# Exercise aim
I would like the line with "Given: Click the nibbleblog squirrel logo" and every line after it, down to the end of the entries below, output exactly and without pictures.

# Data records
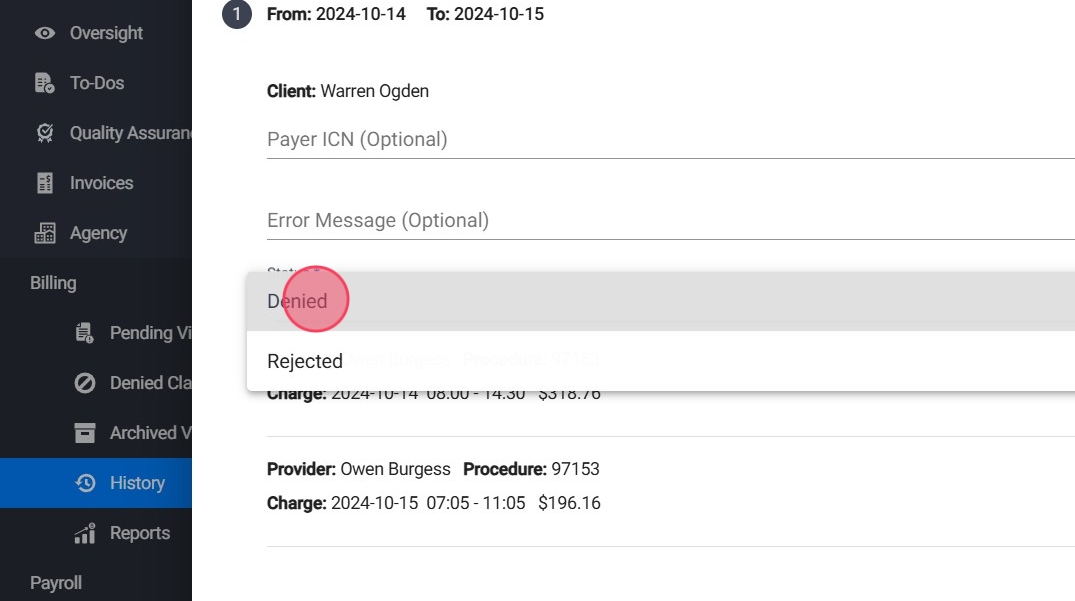Click the Denied Claims blocked icon
1075x601 pixels.
click(85, 383)
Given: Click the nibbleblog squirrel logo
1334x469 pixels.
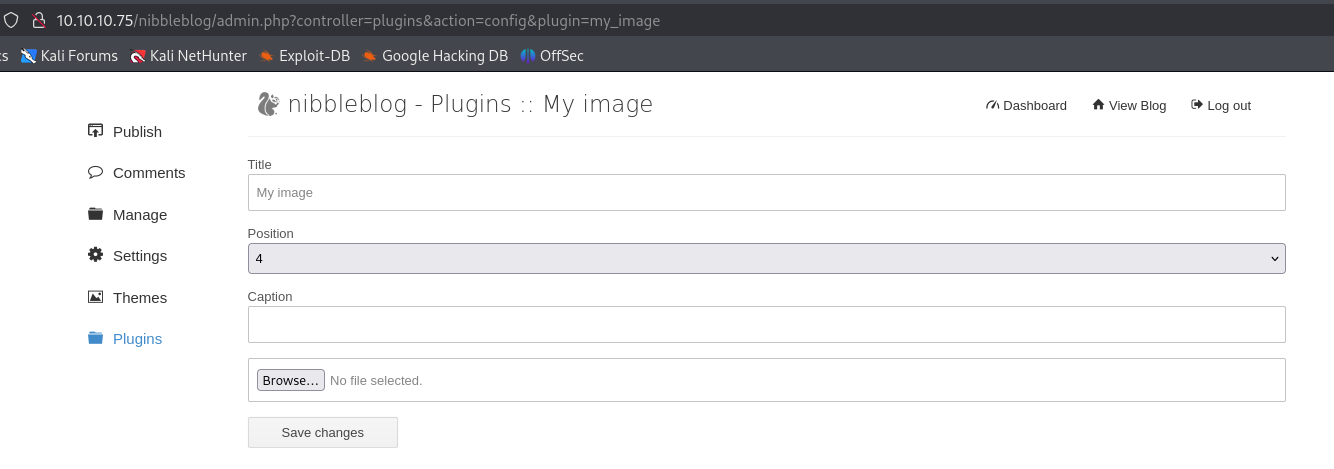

# Answer space
Given: Click the nibbleblog squirrel logo
1334x469 pixels.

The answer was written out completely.